*WHAT YOU SHOULD DO*:
Leaving out all pictures, copy the lines below exactly, from the line with "Image resolution: width=1568" to the last line, both ends included.

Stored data
::::
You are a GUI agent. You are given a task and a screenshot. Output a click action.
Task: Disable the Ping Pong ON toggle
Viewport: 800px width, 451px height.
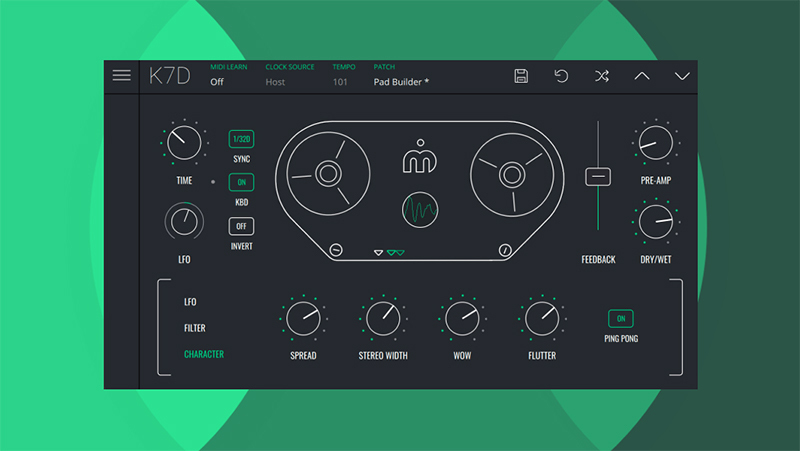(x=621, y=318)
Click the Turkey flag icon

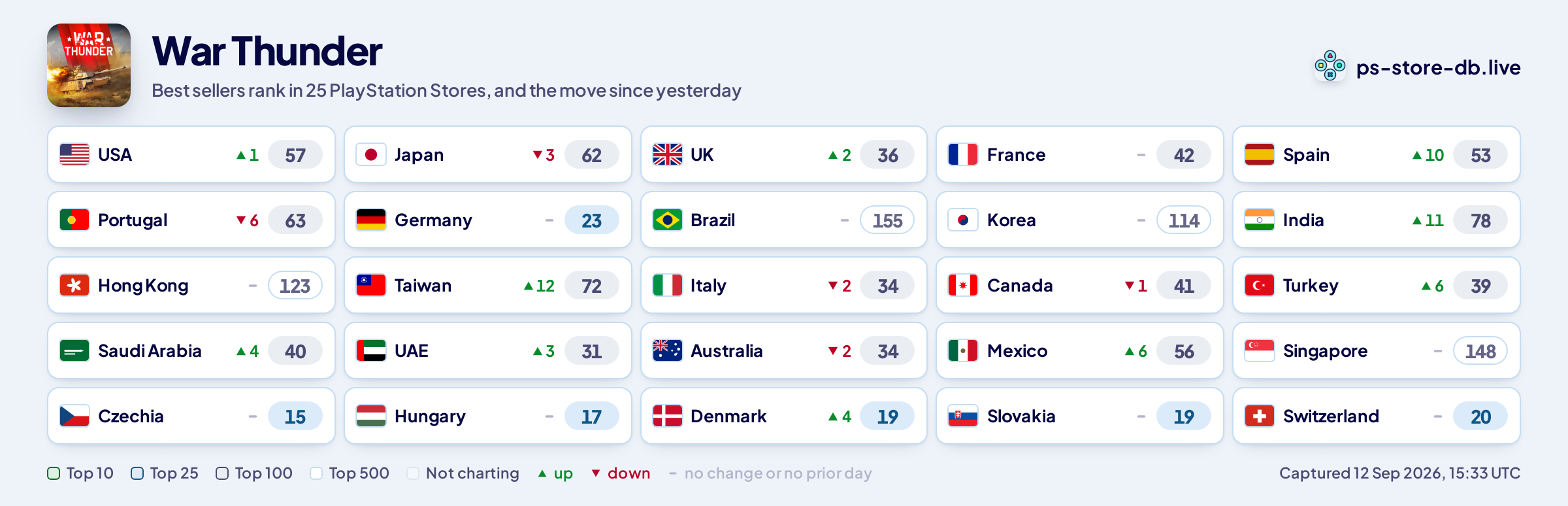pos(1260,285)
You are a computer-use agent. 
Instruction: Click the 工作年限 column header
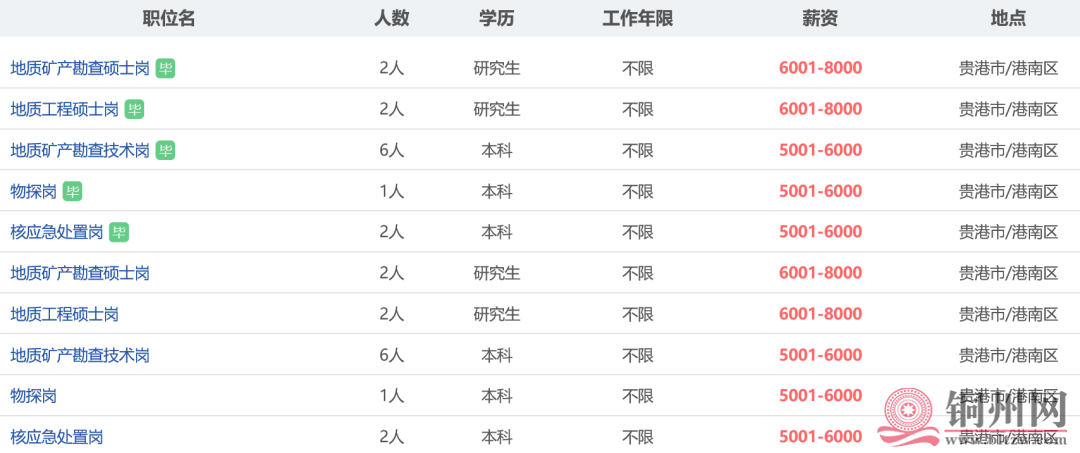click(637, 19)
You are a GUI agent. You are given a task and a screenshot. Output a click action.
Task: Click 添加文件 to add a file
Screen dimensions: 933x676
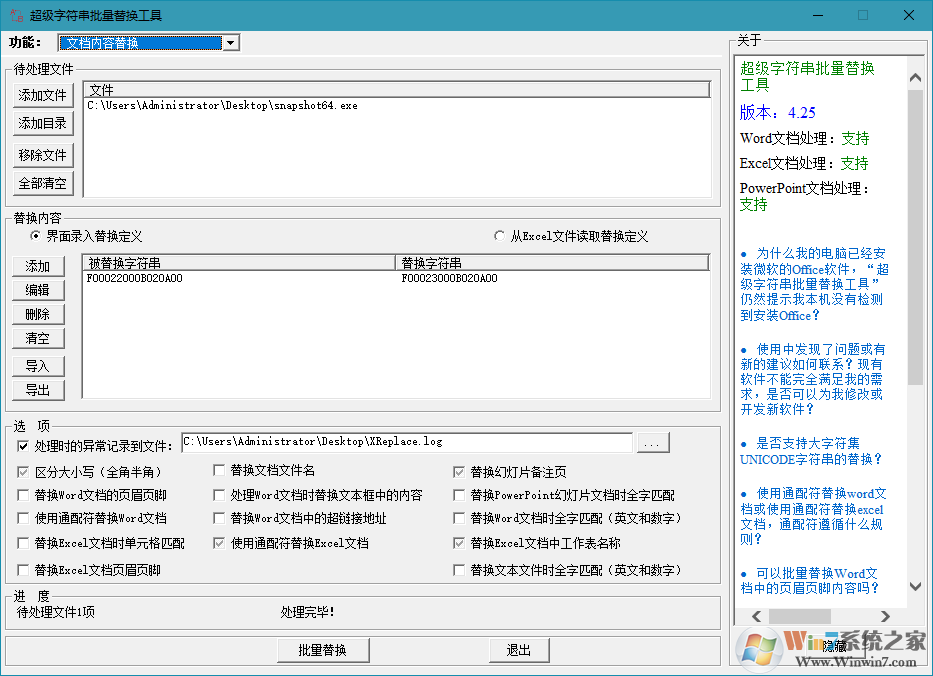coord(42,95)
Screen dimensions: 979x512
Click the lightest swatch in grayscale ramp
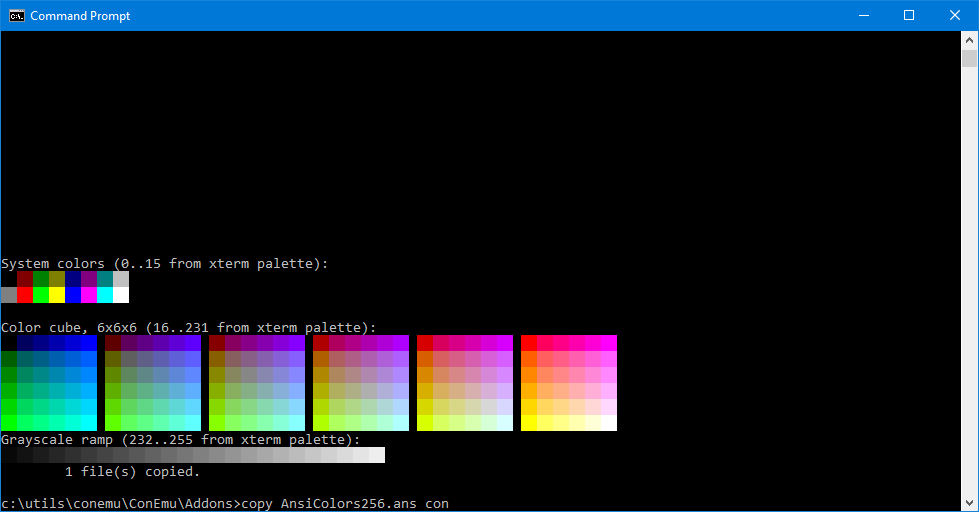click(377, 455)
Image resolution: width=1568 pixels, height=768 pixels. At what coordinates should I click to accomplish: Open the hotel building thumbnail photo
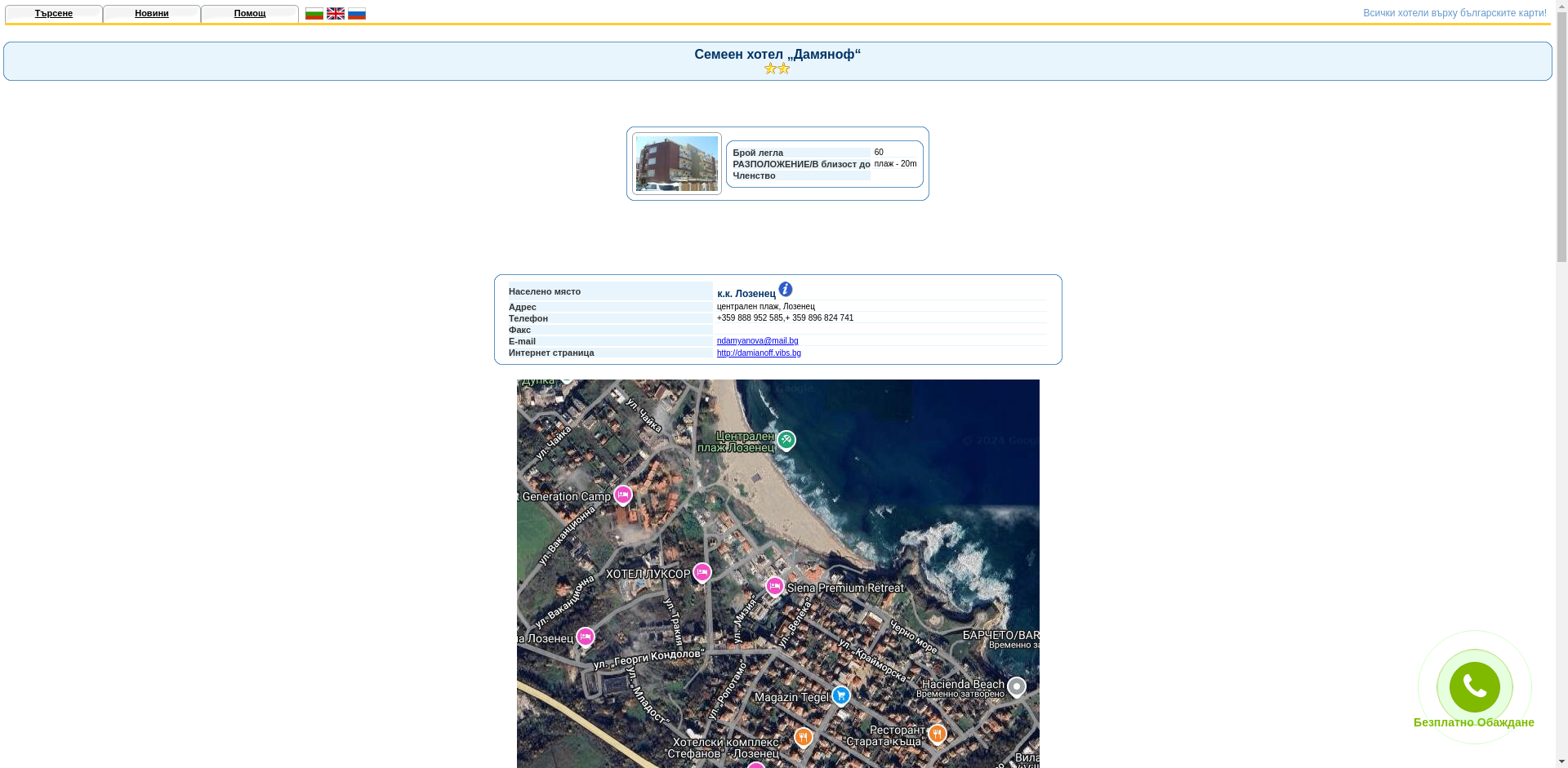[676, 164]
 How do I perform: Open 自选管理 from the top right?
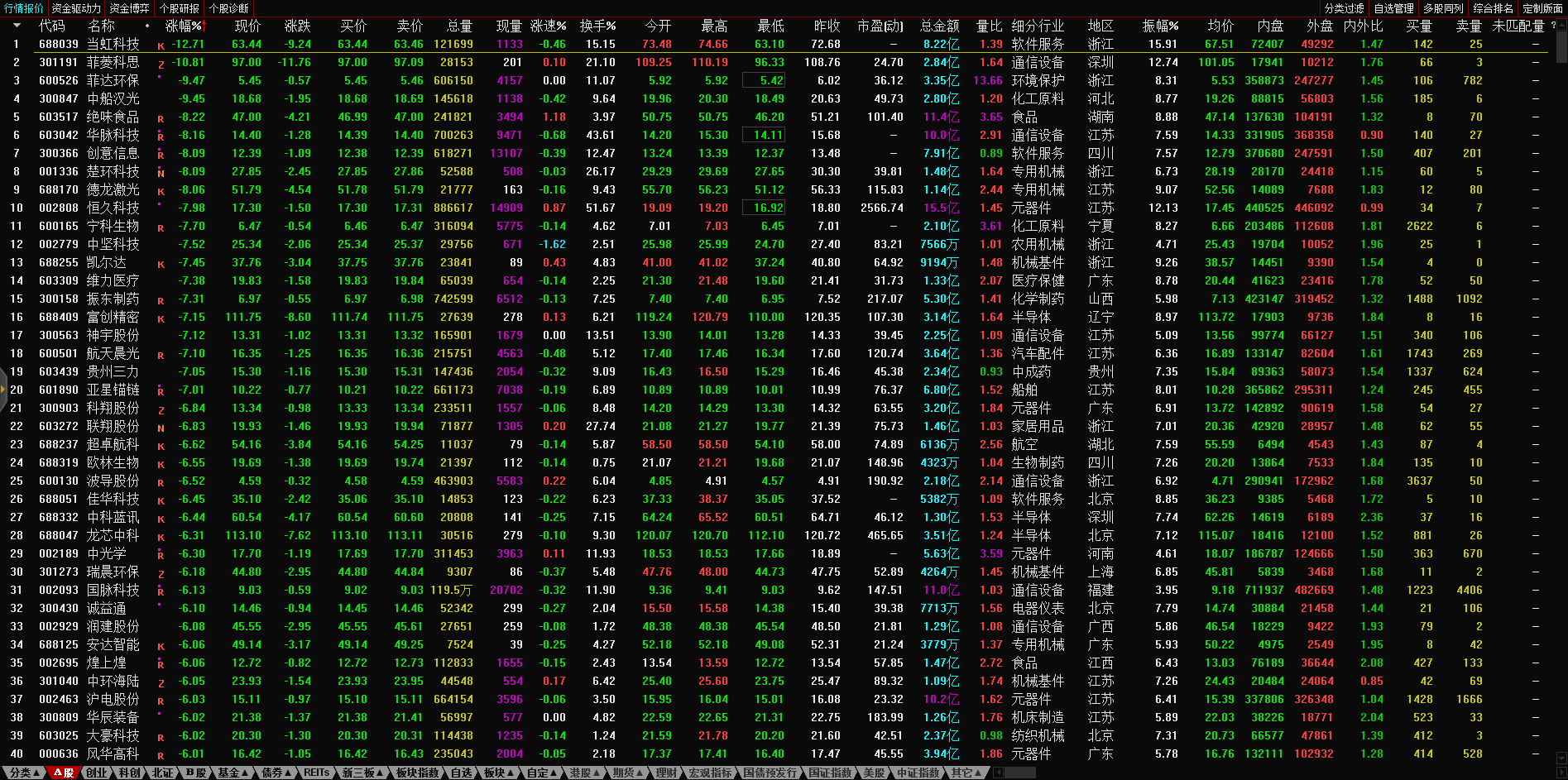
::::
*RESPONSE AREA*:
Image resolution: width=1568 pixels, height=768 pixels. At what coordinates should I click to accomplish: Open the hotel building thumbnail photo
[676, 164]
 How do I perform: Open 自选管理 from the top right?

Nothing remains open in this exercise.